Sans joie, le rire. Cruel. Un ricanement. Ce rire d’Indochine qui exprime tout, la joie comme la terreur, le plaisir comme la pire des horreurs.
– J’ai l’honneur de déclarer à votre excellence que la dépouille mortelle de Dy-Sety a été trouvée dans la forêt…
Il porta la main à sa gorge et fit le geste de trancher.
– Il a été comme la majesté de France quand la Bastille est prise…
– Décapité ? Comme le roi Louis XVI ?
Ravi que nous comprenions son français hérité de l’école coloniale, le vieillard éclata d’un nouveau rire.
– Hi, hi… Oui, comme ça… Comme le roi de France… Nous avons fait la découverte du cadavre de Dy-Sety, mais sa tête est l’objet d’une disparition absolument totale.
– Tu veux dire qu’on n’a pas retrouvé la tête ? grinça Bozo.
– Hi, hi… Oui monsieur. Malgré la diligence de nos recherches effectives, la tête du citoyen Dy-Sety est demeurée absente…
 
On repartit.
J’avais acheté un bidon d’alcool de palme à la vieille femme silencieuse.
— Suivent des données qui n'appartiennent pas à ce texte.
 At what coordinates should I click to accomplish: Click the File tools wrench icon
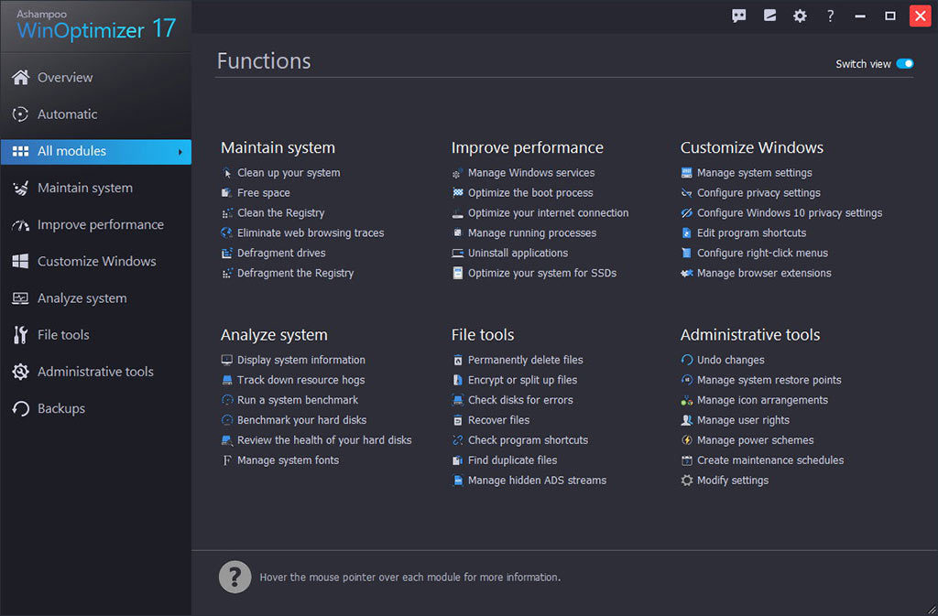(20, 335)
Par courtoisie, même si j’estimais improbable qu’on revienne un jour.
Après un quart d’heure de navigation dans le noir, je commandai à Kim d’aborder et de couper les gaz et à Bang de nous amarrer.
On avait vécu assez d’émotions pour la journée.
Marisol servit un ragoût de porc aux pousses de bambous. J’offris une tournée générale de vin de palme.
Bozo but son quart d’une seule lampée puis le fit claquer sur la table tandis qu’il explosait :
– On va à la mort, bande de morts !
Les yeux écarquillés, la crête d’iroquois pendante, il se leva d’un bond et nous désigna l’un après l’autre d’un index tremblant.
– Toi, toi, toi… On va tous à la mort !
Il balaya se l’avant-bras la table devant lui, envoyant gicler sa gamelle de ragoût par terre.
– Moi je vais à la mort, hurla-t-il, mais vous aussi vous y allez ! Z’avez pas encore compris, bande de morts ?
Il sortit d’un bond.
Madre de dios, ça lui prend souvent, demanda Marisol, les yeux effarés.
– Trop souvent, répondis-je.
Bientôt, de la cabine de Bozo, monta l’odeur lourde de l’opium.